Julie babasının ofisinin önüne gelince eli titreyerek kapıyı çaldı . ‘’ Merhaba efendim’’ babası hiçbir zaman ona baba denilmesini istemezdi. julia hep söylemek istemişti hatta bir kere söylemişti ama arkasından yaşananlar ona hiç unutumayacağı bir ders vermiş bir daha söylememesi gerektiğini anlamıştı.
Babası kalıplı ve uzun vücüduyla masanın arkasında oturuyordu julia içeri girdiğinden beri yüzüne bile bakma nezaketi göstermemişti. Julia bu düşündüğüne içinden güldü bu adam ne zaman ona değer vermiş ve konuşmuştu ki ...

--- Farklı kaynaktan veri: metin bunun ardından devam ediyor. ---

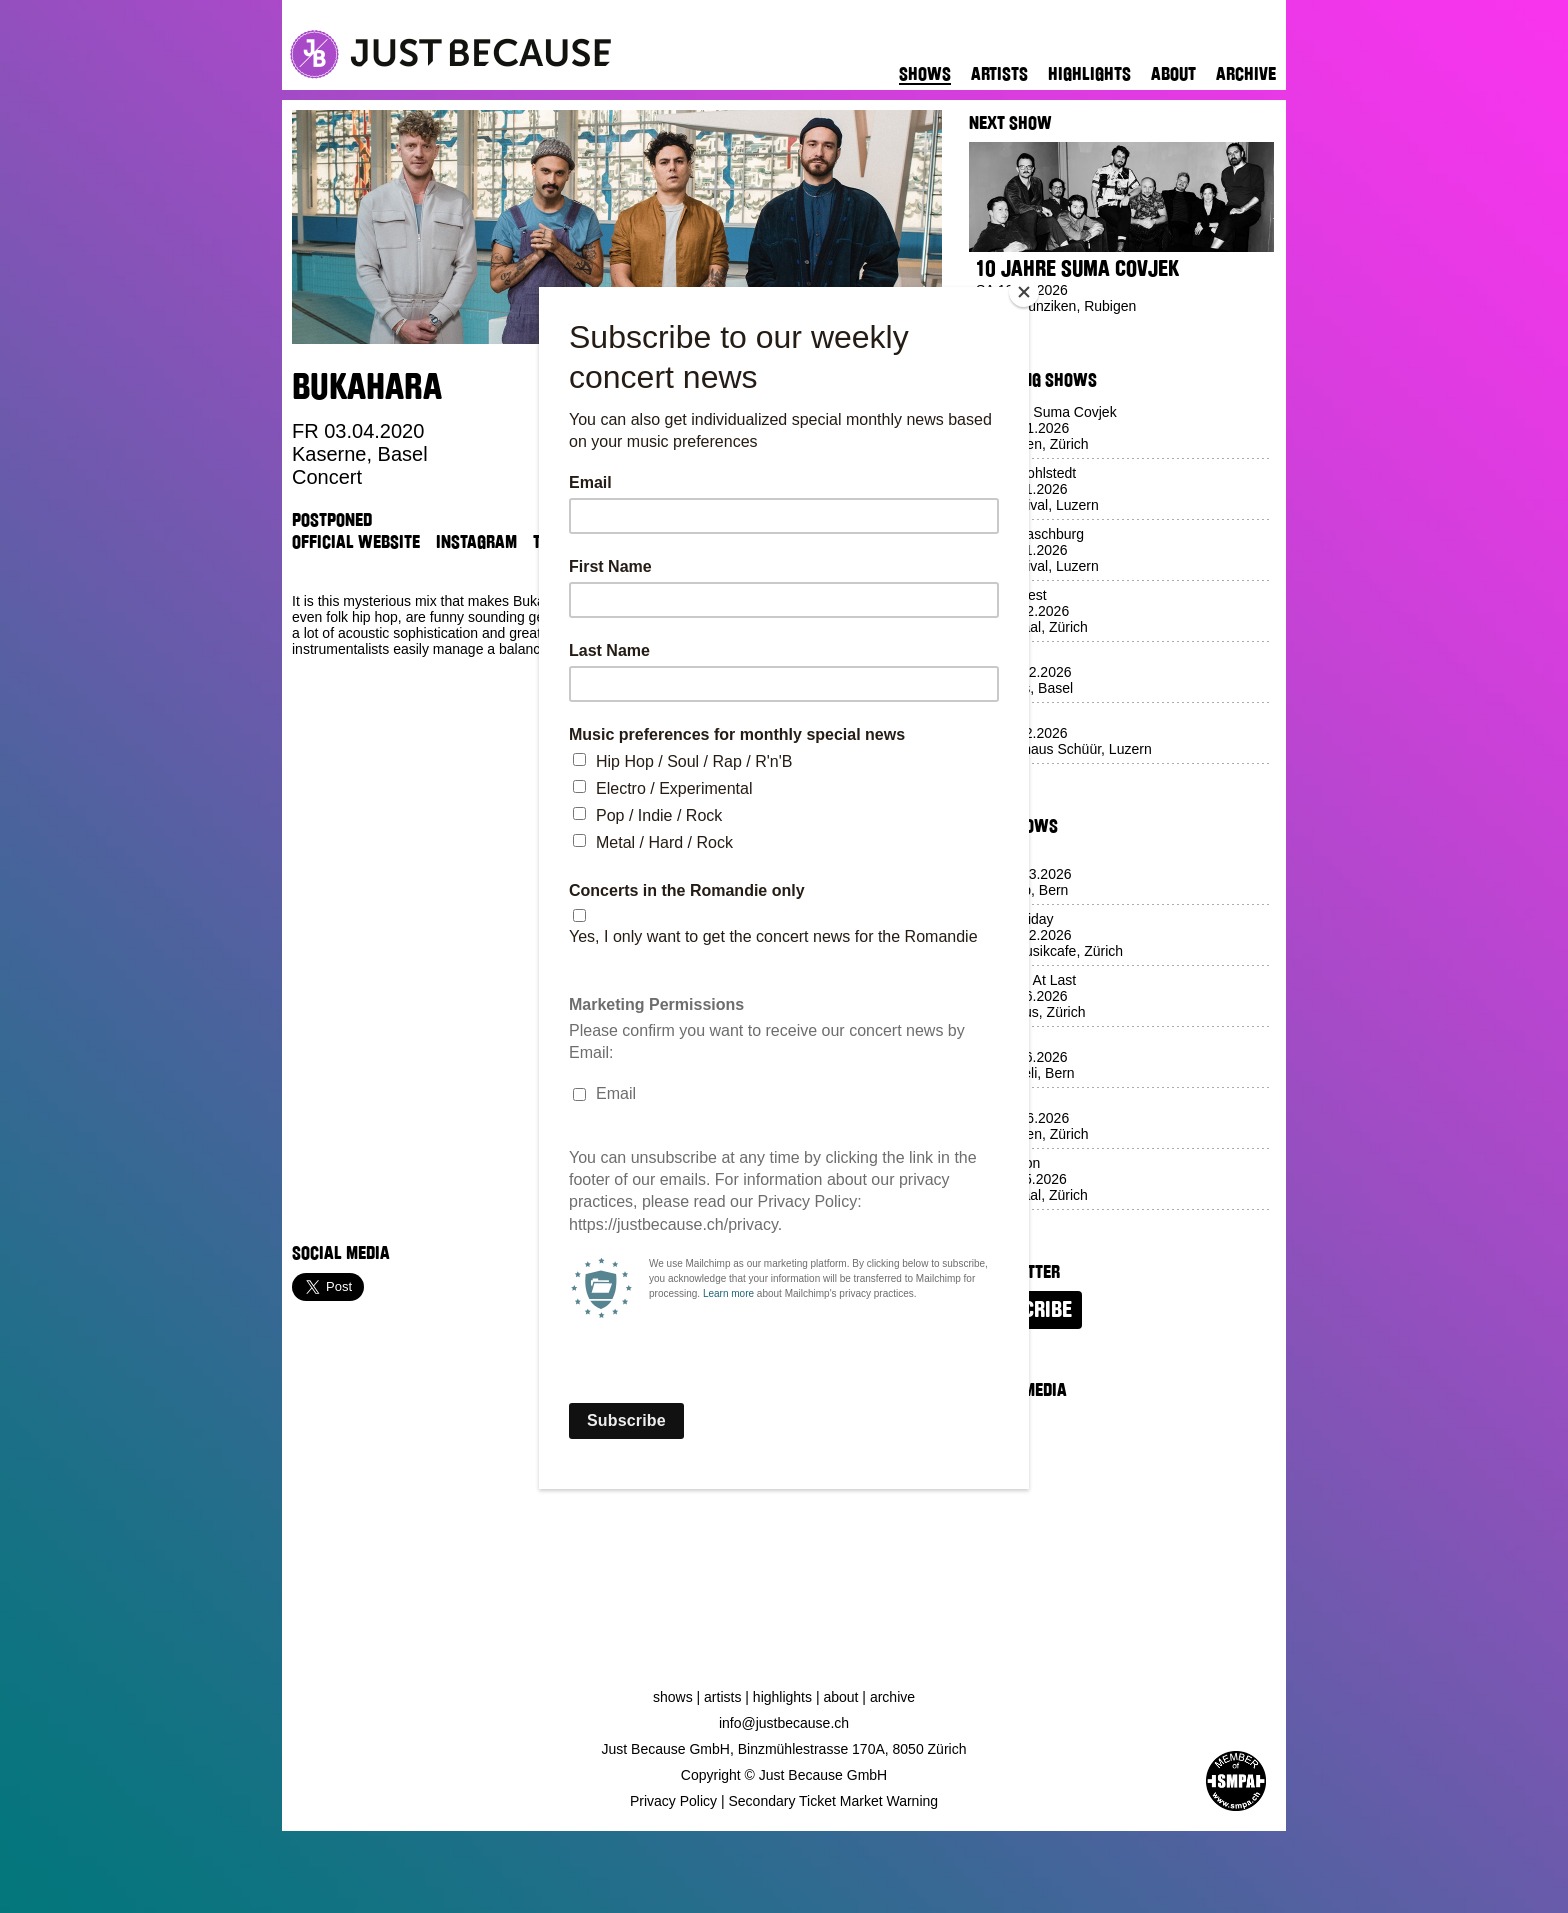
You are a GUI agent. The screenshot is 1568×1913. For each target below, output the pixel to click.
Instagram (476, 542)
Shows (925, 74)
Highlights (1089, 74)
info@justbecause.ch (784, 1723)
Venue (619, 542)
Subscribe (1025, 1310)
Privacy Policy (673, 1801)
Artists (999, 74)
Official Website (356, 542)
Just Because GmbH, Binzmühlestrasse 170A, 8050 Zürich (784, 1749)
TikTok (557, 542)
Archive (1246, 74)
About (1173, 74)
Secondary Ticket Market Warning (834, 1801)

Adam ayakta duran kızına baktı, ve konuşmadan bir sandalye’ye oturmasını işaret etti. ‘’Bu sabah seni neden erkenden ofisime çağırdığımı merak ediyorsundur’’ dedi bay Armstrong. Julia sessizce başıyla onayladı. ‘’ Biliyorsun ki artık 18 yaşındasın’’dedi adam Julia bu adamın değil yaşını yaşadığını bile bilmediğini düşünüyordu ki şaşırmıştı . Bay armstrong devam etti. ‘’Evlilik vaktinin geldiğini düşünüyordum bu yüzden yakın bir zamanda araştırmalara başlayıp sana uygun birisini buldum’’dedi Julia şoka girmişti bu adam ne diyordu hayatında bir kere bile olsa kızım diye sevmediği kızını şimdi bide tanımadığı biriyle mi evlendiricekti aniden içini bir ağlama isteği kapladı keşke annesi yanında olsaydı keşke ölmeseydi keşke bu adam benim babam olmasaydı diye düşündü ama keşkeler hiçbir fayda göstermiyordu ...

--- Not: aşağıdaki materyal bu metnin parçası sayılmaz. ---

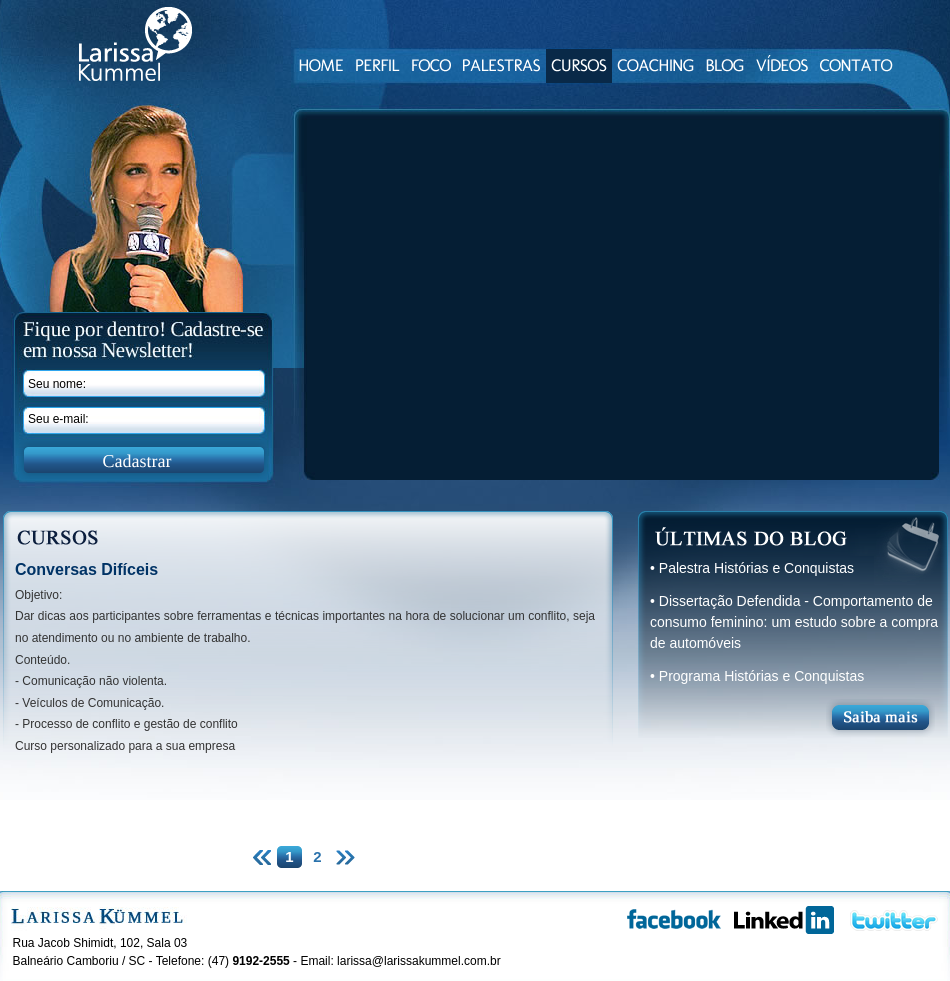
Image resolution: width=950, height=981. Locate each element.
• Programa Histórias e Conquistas (757, 676)
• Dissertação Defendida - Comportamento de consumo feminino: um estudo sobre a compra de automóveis (794, 622)
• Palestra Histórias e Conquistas (752, 568)
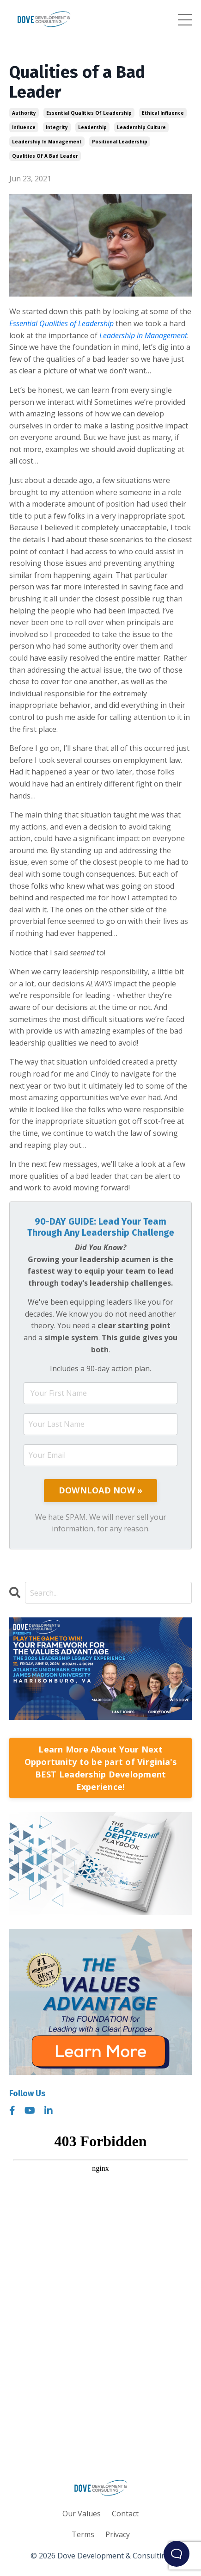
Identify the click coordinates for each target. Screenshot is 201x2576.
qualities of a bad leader (45, 156)
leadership (92, 127)
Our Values (81, 2513)
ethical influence (163, 113)
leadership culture (141, 127)
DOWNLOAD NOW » (101, 1490)
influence (24, 127)
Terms (83, 2534)
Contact (125, 2513)
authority (24, 113)
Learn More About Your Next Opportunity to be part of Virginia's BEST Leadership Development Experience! (100, 1768)
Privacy (117, 2534)
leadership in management (47, 141)
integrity (57, 127)
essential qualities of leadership (89, 113)
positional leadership (119, 141)
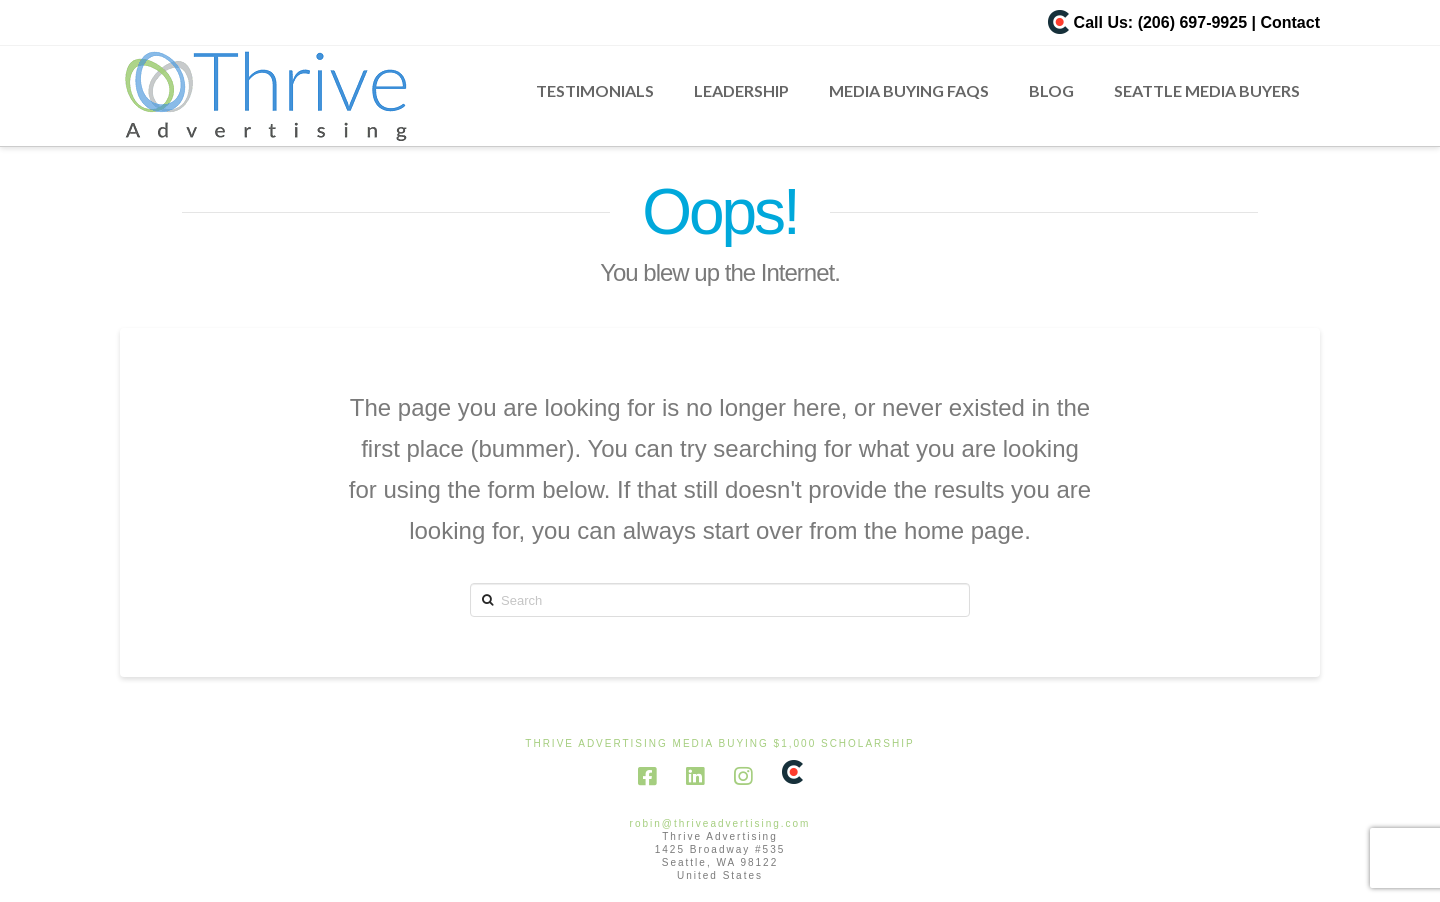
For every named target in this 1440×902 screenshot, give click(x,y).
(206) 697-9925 (1192, 22)
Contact (1290, 22)
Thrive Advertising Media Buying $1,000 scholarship (719, 743)
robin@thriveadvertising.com (720, 823)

Armstrong ‘’ İki haftalığına evleniceğin adamın ailesinin evine gidicek onları tanıyacak ve evleniceğin adamın nasıl birisi olduğunu anlayacaksın. Evleniceğin adam bir dük adı Nathan Vermont .’’ Julia şu anda hıçkıra hıçkıra ağlamak ve bu evden defolup gitmek istiyordu ama bunu yaparsa babası onu mutlaka bulur ve cezalandırırdı.
Julia bu eve bir daha geri dönmek istemiyordu sevilmediği ve istenmediği yerde kim durmak isterdi ? belki evleneceği adam onu sever ve sayardı bu ihtimal çok yüksek olmasada içini heyecanlandırıyordu bu ihtimal onu bu adamdan bile kurtarırdı. Evet kararını vermişti küçük bir ihtimal olsada deneyecekti .... ‘’ Evleneceğin adama saygısızlık edeyim deme bu klanımız için hiç iyi olmaz . Bugün yola çıkıyorsun hizmetçiler eşyalarını hazırladı ‘’.. Ne çabuk diye düşündü julia beni başından bu kadar mı çabuk atmak istiyorsun ? yine içi hüzünlenmişti biran önce burdan gitmeliydi bu adama zayıf olduğunu gösteremezdi. ‘’Efendim’’dedi Julia konuşacaklarımız bittiyse izninizi istiyorum’’ julia dıştan bakınca hiç üzülüyormuş gibi gözükmüyordu aslında hiçbir ifade yoktu yüzünde duygularını yüzüne yansıtmamayı yıllar önce öğrenmişti.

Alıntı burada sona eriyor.